Work required —
All lines from the one with "The width and height of the screenshot is (1220, 980)." through the end of the records below are to be given again exactly, and nothing else.

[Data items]
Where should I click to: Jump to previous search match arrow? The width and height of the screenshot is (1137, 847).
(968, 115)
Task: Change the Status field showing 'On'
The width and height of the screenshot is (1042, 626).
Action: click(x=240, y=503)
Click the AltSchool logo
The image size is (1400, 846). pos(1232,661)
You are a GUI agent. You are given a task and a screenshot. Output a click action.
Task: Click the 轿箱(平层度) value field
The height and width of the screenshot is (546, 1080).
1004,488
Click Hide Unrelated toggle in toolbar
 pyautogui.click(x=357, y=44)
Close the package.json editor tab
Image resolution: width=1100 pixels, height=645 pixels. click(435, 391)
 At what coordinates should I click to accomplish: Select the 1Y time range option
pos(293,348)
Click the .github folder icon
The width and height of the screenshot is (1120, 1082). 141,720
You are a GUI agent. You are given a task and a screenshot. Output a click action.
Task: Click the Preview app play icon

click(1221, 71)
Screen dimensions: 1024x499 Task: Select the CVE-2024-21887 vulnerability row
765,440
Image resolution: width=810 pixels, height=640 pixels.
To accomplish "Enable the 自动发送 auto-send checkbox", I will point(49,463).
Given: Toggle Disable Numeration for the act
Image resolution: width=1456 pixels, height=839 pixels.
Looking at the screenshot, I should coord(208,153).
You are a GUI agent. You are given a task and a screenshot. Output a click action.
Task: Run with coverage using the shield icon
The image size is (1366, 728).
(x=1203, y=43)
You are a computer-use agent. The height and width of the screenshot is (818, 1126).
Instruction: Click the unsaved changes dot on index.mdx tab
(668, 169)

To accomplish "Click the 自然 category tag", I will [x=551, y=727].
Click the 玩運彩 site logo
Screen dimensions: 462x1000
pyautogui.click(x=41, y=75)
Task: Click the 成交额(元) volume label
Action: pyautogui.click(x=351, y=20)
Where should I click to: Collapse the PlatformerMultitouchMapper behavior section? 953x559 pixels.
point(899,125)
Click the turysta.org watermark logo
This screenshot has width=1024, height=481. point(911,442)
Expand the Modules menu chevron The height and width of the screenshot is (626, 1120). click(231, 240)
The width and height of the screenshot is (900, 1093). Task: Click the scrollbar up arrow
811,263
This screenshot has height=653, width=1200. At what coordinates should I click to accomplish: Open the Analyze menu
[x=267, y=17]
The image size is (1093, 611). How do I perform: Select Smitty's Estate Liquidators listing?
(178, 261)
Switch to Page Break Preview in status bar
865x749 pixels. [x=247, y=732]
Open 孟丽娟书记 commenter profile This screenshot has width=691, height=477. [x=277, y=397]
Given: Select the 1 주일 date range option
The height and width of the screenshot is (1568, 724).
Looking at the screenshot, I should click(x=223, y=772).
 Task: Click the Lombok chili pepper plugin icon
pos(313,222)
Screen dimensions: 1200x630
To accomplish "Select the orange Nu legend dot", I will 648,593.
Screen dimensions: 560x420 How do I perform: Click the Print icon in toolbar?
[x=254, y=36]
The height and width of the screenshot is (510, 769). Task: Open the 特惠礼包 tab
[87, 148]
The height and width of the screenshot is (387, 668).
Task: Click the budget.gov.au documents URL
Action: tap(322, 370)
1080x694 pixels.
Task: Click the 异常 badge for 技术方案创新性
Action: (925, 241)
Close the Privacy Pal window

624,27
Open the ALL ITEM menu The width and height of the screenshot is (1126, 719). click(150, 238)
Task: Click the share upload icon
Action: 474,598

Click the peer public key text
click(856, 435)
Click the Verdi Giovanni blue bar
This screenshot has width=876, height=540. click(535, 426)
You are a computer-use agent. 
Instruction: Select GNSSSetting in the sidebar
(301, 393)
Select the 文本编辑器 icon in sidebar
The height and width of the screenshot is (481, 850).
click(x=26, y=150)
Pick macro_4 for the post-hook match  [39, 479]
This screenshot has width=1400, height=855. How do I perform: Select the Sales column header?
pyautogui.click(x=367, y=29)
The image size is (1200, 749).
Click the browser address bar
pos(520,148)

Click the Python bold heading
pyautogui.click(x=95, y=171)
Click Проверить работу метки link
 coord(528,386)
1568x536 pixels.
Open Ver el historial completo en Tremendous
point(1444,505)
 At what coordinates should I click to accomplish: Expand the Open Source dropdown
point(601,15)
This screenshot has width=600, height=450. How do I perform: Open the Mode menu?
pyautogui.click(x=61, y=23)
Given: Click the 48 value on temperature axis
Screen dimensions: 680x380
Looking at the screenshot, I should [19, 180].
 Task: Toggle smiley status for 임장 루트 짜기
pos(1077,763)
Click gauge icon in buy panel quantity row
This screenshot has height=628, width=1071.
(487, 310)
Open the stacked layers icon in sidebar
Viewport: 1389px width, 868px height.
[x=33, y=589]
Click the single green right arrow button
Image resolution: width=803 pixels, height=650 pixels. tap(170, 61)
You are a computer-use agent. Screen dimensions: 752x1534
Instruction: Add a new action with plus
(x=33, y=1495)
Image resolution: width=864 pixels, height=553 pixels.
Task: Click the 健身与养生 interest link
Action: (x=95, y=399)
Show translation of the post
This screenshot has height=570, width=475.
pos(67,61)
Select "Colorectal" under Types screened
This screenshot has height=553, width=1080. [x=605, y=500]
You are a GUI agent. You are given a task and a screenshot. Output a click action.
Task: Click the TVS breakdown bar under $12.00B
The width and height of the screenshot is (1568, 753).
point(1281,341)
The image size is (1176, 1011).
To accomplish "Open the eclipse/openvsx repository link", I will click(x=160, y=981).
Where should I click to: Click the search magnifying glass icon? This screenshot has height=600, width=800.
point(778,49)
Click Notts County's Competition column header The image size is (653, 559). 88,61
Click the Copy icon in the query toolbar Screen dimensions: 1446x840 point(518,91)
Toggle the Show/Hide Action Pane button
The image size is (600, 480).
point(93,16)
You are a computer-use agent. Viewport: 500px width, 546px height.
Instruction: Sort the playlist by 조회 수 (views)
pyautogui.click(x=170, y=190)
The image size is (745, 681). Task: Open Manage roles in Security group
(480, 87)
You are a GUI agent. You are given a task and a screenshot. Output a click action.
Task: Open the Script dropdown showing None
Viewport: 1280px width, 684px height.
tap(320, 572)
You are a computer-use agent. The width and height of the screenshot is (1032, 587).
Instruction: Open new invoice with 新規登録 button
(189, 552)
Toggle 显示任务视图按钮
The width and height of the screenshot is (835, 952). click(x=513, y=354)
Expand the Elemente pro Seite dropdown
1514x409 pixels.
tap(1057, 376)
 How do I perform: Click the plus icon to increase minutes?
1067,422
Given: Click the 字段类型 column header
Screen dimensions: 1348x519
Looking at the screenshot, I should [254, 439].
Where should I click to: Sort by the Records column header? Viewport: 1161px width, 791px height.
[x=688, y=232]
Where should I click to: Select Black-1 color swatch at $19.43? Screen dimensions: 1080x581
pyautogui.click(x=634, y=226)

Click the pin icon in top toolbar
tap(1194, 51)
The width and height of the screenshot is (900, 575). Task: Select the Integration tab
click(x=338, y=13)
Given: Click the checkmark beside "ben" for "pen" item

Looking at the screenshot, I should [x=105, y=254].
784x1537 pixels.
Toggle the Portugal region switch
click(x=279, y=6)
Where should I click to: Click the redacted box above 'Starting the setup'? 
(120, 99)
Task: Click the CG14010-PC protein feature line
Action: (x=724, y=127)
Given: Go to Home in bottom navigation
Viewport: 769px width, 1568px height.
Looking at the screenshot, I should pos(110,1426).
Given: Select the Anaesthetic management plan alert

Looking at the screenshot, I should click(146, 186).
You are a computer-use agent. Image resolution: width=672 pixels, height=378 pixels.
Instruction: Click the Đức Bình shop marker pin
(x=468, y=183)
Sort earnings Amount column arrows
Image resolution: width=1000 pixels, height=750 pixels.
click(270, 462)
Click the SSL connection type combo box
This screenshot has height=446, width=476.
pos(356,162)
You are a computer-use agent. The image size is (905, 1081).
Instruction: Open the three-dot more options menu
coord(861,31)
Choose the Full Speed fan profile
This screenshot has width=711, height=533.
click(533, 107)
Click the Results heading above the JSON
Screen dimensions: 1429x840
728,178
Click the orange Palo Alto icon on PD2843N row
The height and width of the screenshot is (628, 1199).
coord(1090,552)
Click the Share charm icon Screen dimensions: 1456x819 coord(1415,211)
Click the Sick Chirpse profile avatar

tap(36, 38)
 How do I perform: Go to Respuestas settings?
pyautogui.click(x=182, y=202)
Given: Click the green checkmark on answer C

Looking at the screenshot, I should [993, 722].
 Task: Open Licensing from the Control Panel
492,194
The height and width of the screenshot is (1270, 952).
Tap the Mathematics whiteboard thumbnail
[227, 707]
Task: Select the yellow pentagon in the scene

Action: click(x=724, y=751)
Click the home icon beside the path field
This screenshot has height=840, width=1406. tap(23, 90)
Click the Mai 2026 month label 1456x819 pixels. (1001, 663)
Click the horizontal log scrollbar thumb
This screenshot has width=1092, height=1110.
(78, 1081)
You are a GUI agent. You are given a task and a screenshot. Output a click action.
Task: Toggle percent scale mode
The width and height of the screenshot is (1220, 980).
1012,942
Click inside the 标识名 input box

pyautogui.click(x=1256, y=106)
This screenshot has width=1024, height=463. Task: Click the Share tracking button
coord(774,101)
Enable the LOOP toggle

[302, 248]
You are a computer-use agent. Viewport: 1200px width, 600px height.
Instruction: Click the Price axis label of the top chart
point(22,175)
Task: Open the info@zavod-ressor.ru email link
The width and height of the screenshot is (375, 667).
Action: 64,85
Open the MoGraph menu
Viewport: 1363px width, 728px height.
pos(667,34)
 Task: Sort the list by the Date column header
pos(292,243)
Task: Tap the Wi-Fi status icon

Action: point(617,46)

Answer to this problem —
The width and height of the screenshot is (1220, 980).
1012,942
Click inside the 标识名 input box

pyautogui.click(x=1256, y=106)
This screenshot has width=1024, height=463. Task: Click the Share tracking button
coord(774,101)
Enable the LOOP toggle

[302, 248]
You are a computer-use agent. Viewport: 1200px width, 600px height.
Instruction: Click the Price axis label of the top chart
point(22,175)
Task: Open the info@zavod-ressor.ru email link
The width and height of the screenshot is (375, 667).
Action: 64,85
Open the MoGraph menu
Viewport: 1363px width, 728px height.
pos(667,34)
 Task: Sort the list by the Date column header
pos(292,243)
Task: Tap the Wi-Fi status icon

Action: point(617,46)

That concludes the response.